It gratified him to perceive that she did not fear the introduction of the subject anew. She experienced not even a momentary embarrassment. She understood him so well, and the plane of his emotion.
The early morning sunshine was in the cheerful library windows; a mocking-bird on a vine outside swayed so close, as he sang, that his shadow continually flickered over the sill; the flowers were all freshly abloom, and Mrs. Gwynn was standing on the opposite side of the table, her hands full of the spring blossoms that lay already on a tray, preparing to fill the great blue and white Wedgwood bowl.
Baynell, commenting on the splendor of the tulips as he smoked his cigar, spoke of the craze for speculation in the bulb that had existed in Holland, and said he had once seen an old book of illustrations of famous prize-takers, with fabulous prices; he had always wondered how they compared with the results of modern culture and the infinite variety to which the bloom had been brought, and he had often wished to see the book again.
"Why, we have that!" exclaimed Mrs. Gwynn, pausing with her hands full of the gold variety "flamed" with scarlet. She glanced uncertainly toward the bookshelves, then suddenly remembering—"Oh, I know now where it is;—in the old bookcase upstairs, at the head of the third flight. I will call one of the ladies to go for it."
Baynell rose, his lighted cigar between his lips. "Don't trouble them; let me go!"
Julius heard the swift step of a young man on the stair. He knew that the crucial moment had come. And yet for the sake of the safety of his father, who had concealed him here, he dared not defend himself with his pistols. He had not a moment for flight or to seek a hiding-place.

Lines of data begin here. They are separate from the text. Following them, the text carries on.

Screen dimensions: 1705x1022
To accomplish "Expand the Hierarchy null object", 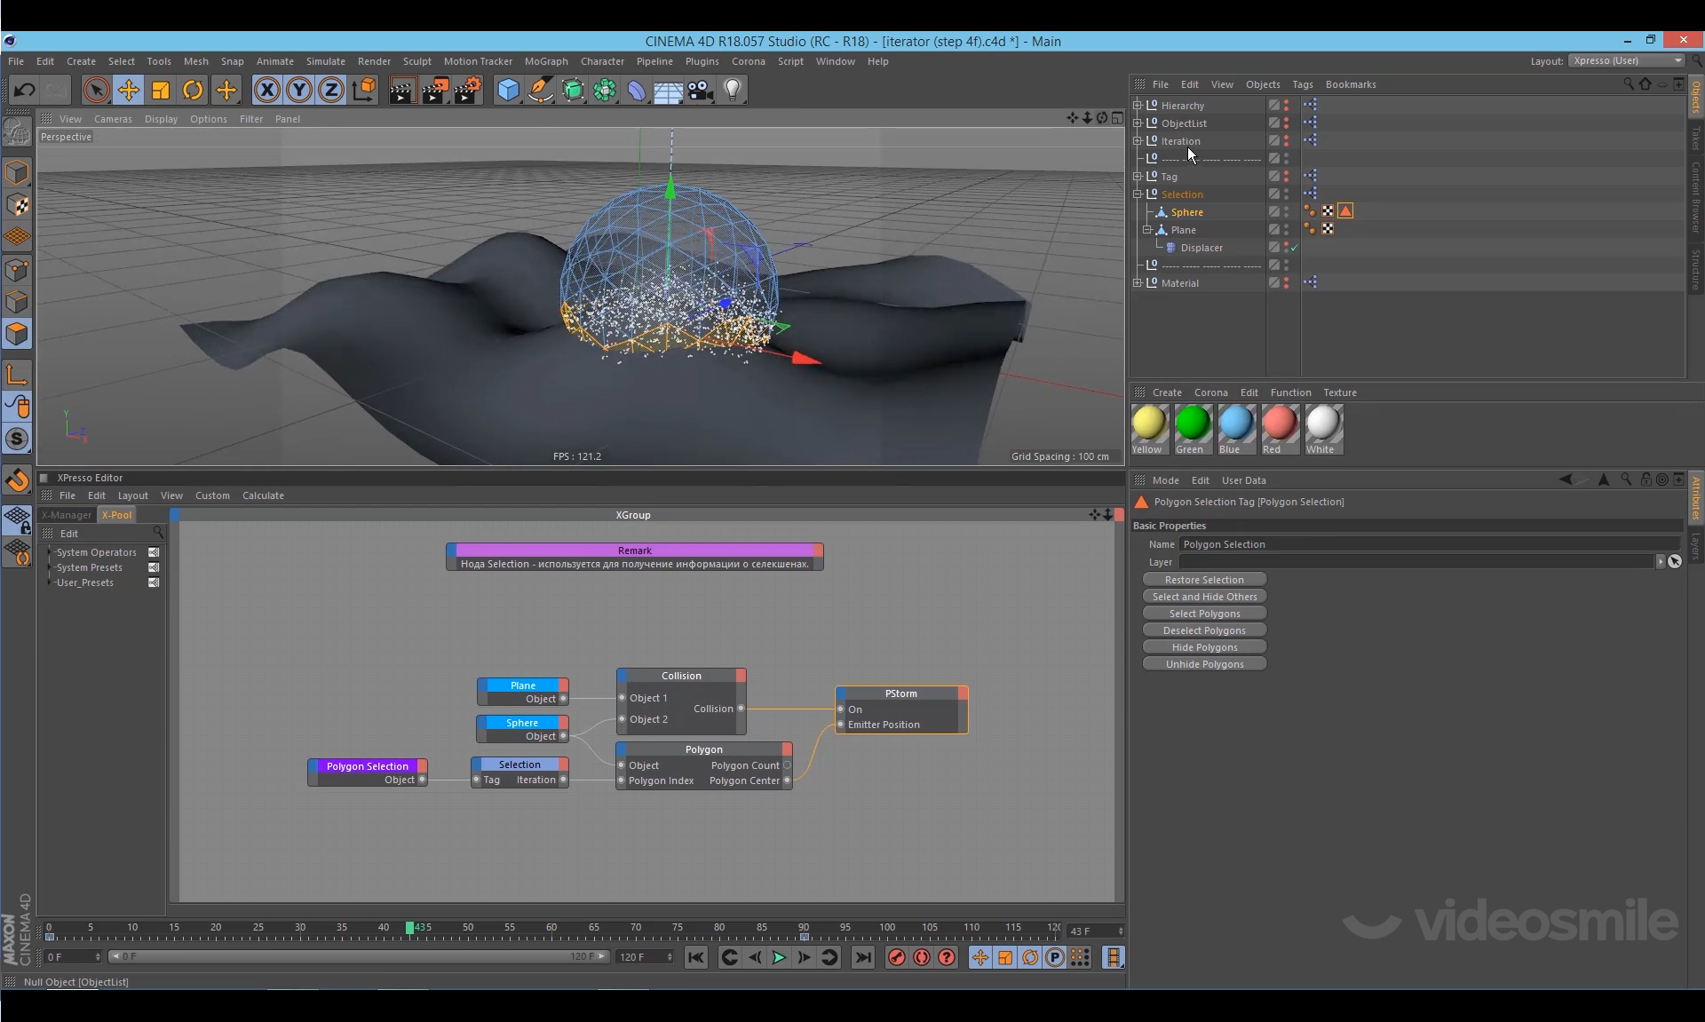I will (1138, 105).
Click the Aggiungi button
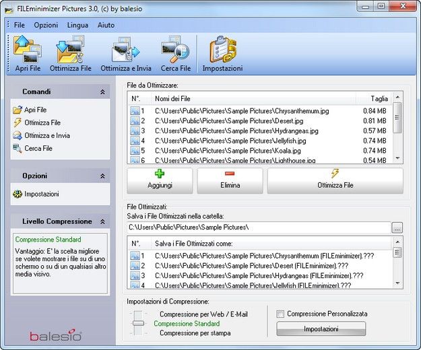Screen dimensions: 421x350 tap(160, 180)
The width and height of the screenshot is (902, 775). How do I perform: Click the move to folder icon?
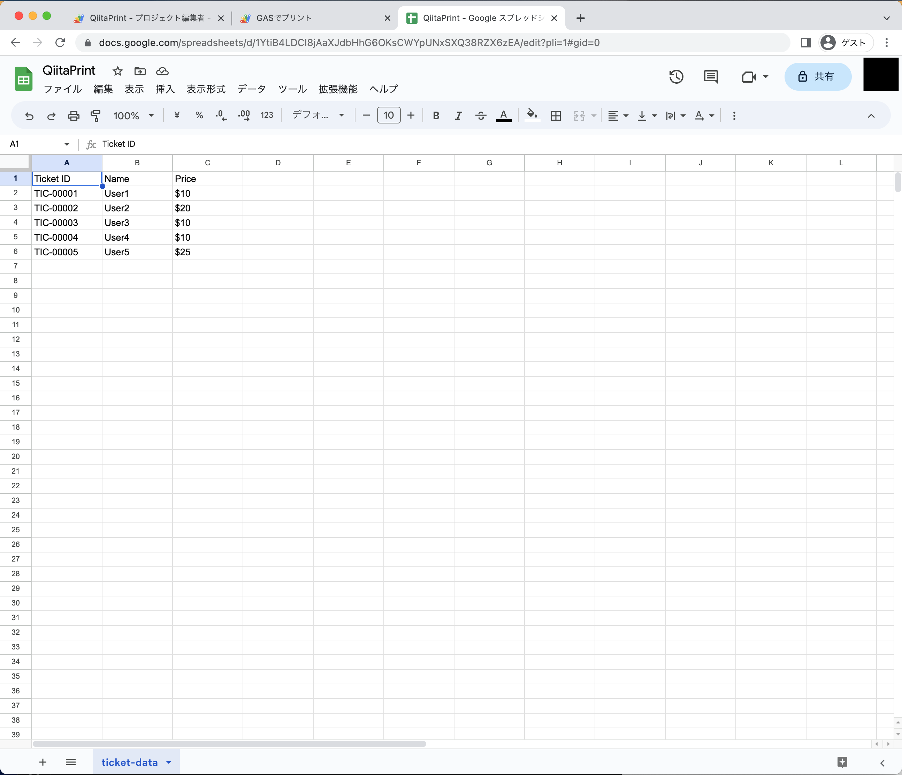tap(140, 71)
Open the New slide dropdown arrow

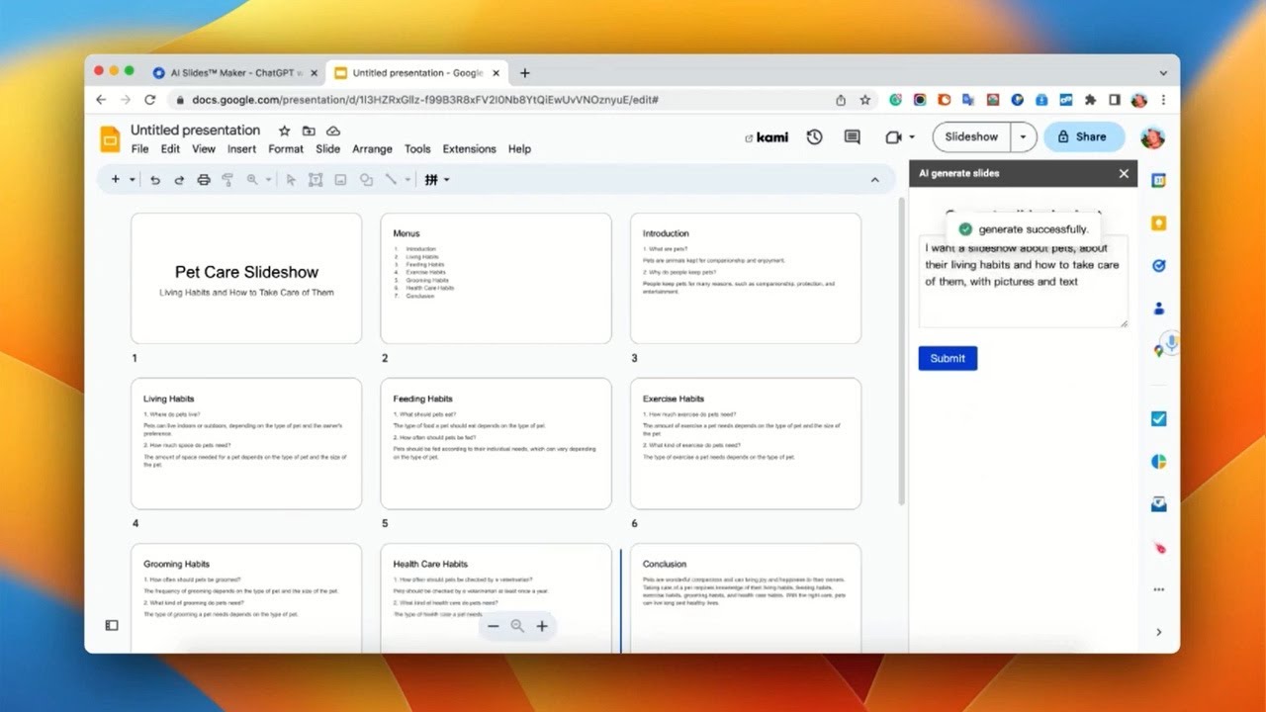pos(132,179)
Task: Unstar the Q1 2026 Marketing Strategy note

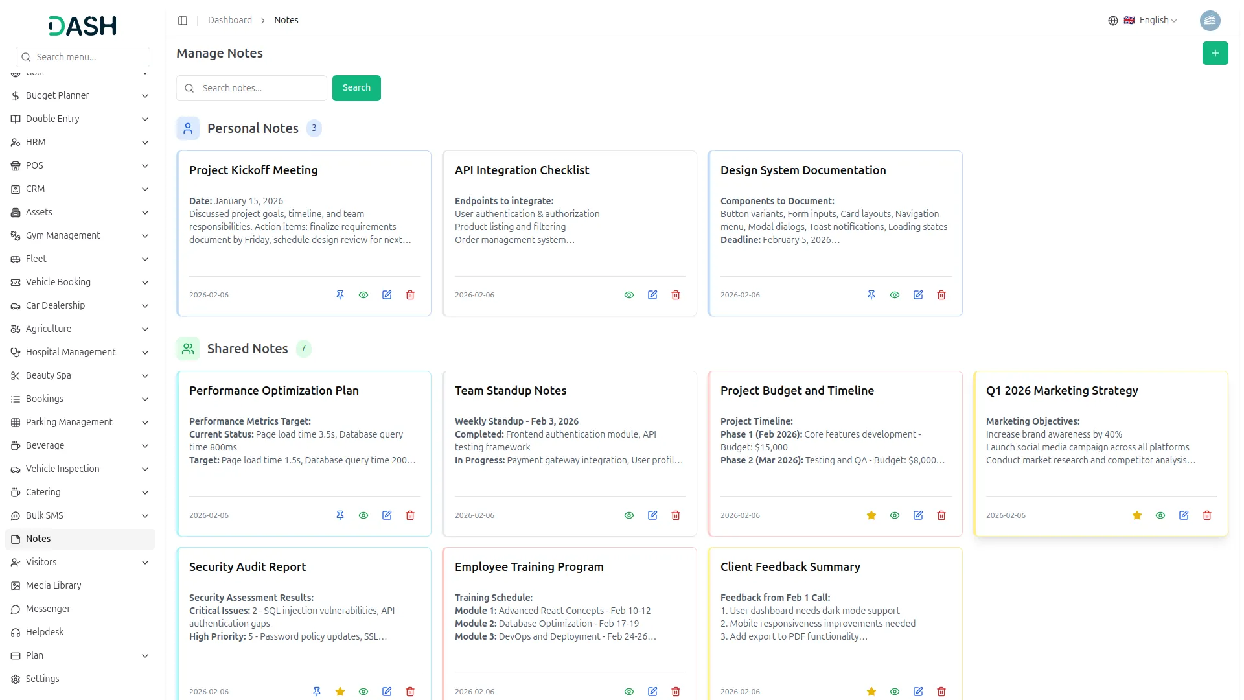Action: point(1137,515)
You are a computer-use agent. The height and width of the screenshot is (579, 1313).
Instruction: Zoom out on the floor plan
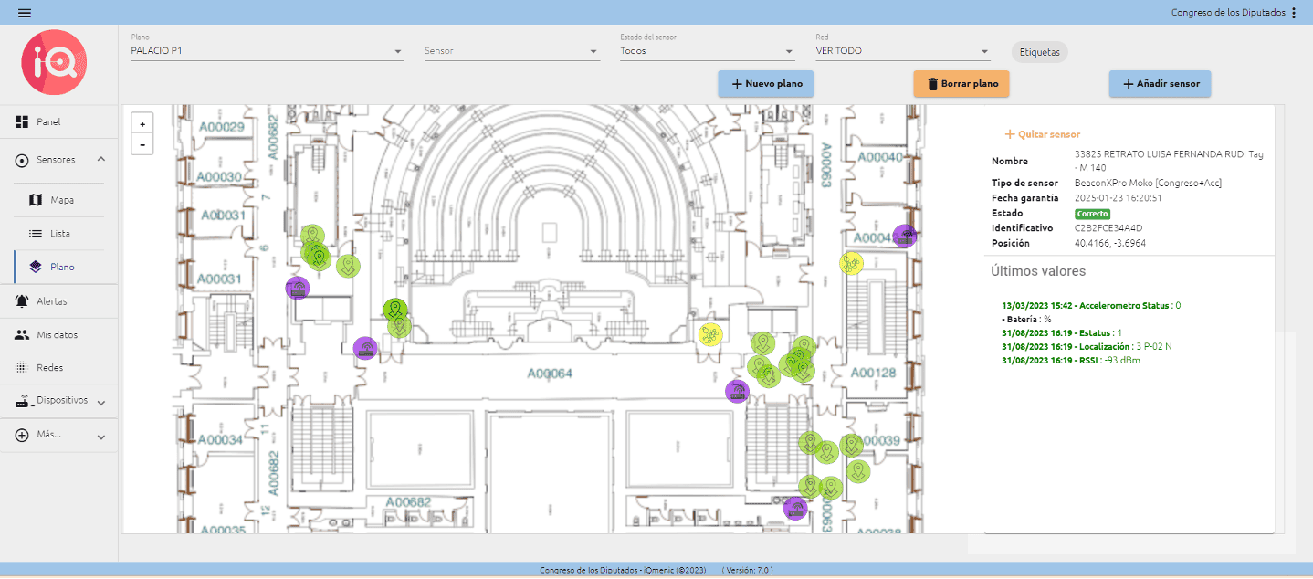pos(142,144)
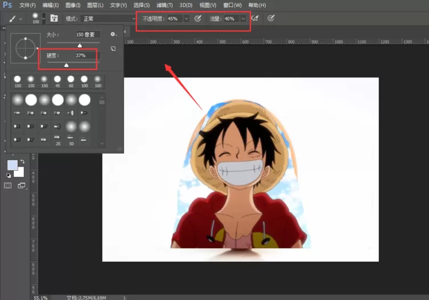Toggle quick mask mode icon

click(7, 186)
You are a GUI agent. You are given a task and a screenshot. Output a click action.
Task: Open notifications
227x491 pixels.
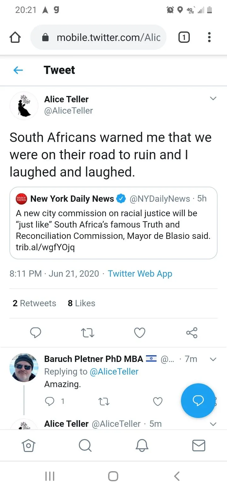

He could only nerve his powers to meet the crisis as best he might.
Baynell, taken wholly by surprise, felt his senses reel when, like the grotesque inconsequence of a dream, a man in the uniform of a Confederate officer in the quiet, peaceful house confronted him at the head of the flight.
"You are my prisoner!" Baynell mechanically gasped, clutching Julius with one hand and drawing his pistol with the other. "You are my prisoner!"
"In a horn!" retorted Julius, delivering his enemy a blow between the eyes which flung Baynell, stunned and bleeding, down the flight to the landing, while the boy went by him like a flash.
That swift fiery figure, with its gray regimentals and its brass and steel glitter, covered with blood, passed Leonora like some gory apparition as she stood in the library door, amazed, pallid, breathless, summoned by the sound of loud voices and the reverberating clamors of the collision on the stairs. Julius dashed through the drawing-rooms, opened the window on the western balcony, sprang over the rail, and disappeared swiftly among the low boughs of the row of evergreen shrubs planted there in old times as a wind-break, and stretching along the crest of the hill.